- _SOURCE EXTRACT_
———

If you use a meat tenderizer (Adolph's), you are instructed to fork the meat after sprinkling on the tenderizer powder to introduce some of it into the meat.  I suspect the holes do close up some but it's probably a little better than doing nothing.


----------



## CharlieD (Feb 13, 2012)

Even if marinade doesn't penetrate the meat, stabbing meat with fork will help to tenderize the meat on its own. Obviously you are not going to marinade a premium cut meat, it just doesn’t need it. But tougher cuts will definitely benefit even if it is only a drop below surface.


----------



## CharlieD (Feb 13, 2012)

We should start a laughing thread about CSI; there is so much nonsense there


----------



## Greg Who Cooks (Feb 13, 2012)

MrsBlueEyzz said:


> I find this very interesting. I was always told not to poke any holes in the meat. I can see from previous one that it makes sense not to do it after it is cooking as well. Do you find this applies to all meat and seafood?



I'm going to tackle this one although I'll admit I'm no expert and I'm speculating a bit, and I might have a misunderstanding of the process.

When you cook meat the heat causes the pressure inside to build up and forces juices out of the tissues and into the spaces between. When it cools down the juices can be reabsorbed. That's why when you take a roast out of the oven you let it rest for 10-15 minutes before carving.

If you poke holes in your meat the juices are going to drain out and drip into your pan, your barbecue flames, or whatever you're cooking in. If you don't poke holes the juices will be retained inside the meat and reabsorbed.

Anybody please correct me if I'm wrong.




CharlieD said:


> We should start a laughing thread about CSI; there is so much nonsense there



I'll get right on it, partly because it might be interesting, partly to save the current topic from drifting.


----------



## HistoricFoodie (Feb 13, 2012)

———

- _REQUIRED TASKS_
[1] Write out the passage of the thread about forking meat between "When you cook" and "minutes before carving.", inclusive.
[2] In the thread about forking meat, how long does Greg Who Cooks say to let a roast rest after taking it out of the oven?
[3] Proceed with the thread about forking meat from the point where it stops.
You will not need the material that comes after the thread about forking meat.

———

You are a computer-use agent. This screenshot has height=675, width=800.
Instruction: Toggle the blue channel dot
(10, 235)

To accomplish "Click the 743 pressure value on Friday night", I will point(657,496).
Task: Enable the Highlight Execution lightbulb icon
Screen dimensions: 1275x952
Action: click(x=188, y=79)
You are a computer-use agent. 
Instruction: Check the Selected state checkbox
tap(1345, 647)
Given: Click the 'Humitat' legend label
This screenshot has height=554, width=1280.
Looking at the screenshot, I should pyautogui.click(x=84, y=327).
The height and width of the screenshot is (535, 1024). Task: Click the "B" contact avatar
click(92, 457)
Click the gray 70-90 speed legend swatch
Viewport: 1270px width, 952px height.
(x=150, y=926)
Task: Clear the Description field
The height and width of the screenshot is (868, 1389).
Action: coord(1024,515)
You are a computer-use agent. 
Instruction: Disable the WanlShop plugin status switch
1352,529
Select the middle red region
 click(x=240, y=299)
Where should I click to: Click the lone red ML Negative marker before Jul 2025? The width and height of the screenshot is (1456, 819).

———

- _TASK-BY-TASK OUTPUTS_
[1]
When you cook meat the heat causes the pressure inside to build up and forces juices out of the tissues and into the spaces between. When it cools down the juices can be reabsorbed. That's why when you take a roast out of the oven you let it rest for 10-15 minutes before carving.

[2] 10-15 minutes before carving.

[3]
Perhaps I wasn't clear on this.

A jaccard is used to tenderize touch cuts by actually cutting the connective tissue. It is nothing more than a series of knives (well, more like lancets). Depinding on model, there are from 16 to 48 of them. A cuber, as somebody mentioned, tenderizes by breaking the fibers. A fork works by separating them, making it easier for them to break down while cooking.

It's ridiculous for a home-cook to even consider a cuber. They're just too expensive, and would hardly ever get used. I mean, how often does anyone make Swiss steak, for instance. But a jaccard is both affordible and useful. 

But, a point thought I had made, is that none of these techniques is either useful or necessary with a good steak, which is a tender cut to begin with. But they're ideal for things like flank steak and other bottom cuts.

Whether any of this has anything to do with how well a marinade penetrates deponent sayth not. But I see no reason to marinate a regular steak in the first place.


----------



## Greg Who Cooks (Feb 13, 2012)

I think the crux of the issue is whether piercing a steak by whatever means is beneficial to marinade penetration. And based on that is the inherent assumption that marinade penetration is good. But is it?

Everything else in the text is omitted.